Work to complete: Report every line of the records that includes the word "will".

Task input:
*****

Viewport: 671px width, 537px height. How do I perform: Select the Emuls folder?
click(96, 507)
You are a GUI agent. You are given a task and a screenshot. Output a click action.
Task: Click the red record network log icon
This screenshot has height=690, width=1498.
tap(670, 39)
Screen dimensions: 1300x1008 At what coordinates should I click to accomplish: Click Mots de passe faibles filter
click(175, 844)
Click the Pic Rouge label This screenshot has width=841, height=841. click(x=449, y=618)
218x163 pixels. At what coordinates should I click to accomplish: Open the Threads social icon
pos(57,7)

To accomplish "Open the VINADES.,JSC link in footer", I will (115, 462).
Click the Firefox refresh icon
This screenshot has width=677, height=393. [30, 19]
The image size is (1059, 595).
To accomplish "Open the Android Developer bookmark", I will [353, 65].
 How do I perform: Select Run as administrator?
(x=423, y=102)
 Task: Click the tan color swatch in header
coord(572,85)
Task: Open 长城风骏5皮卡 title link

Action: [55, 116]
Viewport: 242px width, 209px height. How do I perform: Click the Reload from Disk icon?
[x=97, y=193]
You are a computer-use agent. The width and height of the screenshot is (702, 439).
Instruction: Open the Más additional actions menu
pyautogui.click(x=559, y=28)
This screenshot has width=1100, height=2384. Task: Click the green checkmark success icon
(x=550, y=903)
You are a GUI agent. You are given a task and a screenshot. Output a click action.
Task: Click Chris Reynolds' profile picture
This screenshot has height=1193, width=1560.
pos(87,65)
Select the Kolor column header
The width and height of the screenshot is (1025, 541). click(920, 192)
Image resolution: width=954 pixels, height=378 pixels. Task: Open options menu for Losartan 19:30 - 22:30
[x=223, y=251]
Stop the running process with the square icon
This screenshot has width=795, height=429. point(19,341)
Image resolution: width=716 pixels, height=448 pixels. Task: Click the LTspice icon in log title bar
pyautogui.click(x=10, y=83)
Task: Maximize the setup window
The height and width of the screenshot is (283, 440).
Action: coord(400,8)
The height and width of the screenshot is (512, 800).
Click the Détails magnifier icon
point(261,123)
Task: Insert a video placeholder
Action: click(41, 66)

*****

The completed task:
To accomplish "Open the VINADES.,JSC link in footer", I will (115, 462).
To accomplish "Open the Android Developer bookmark", I will [353, 65].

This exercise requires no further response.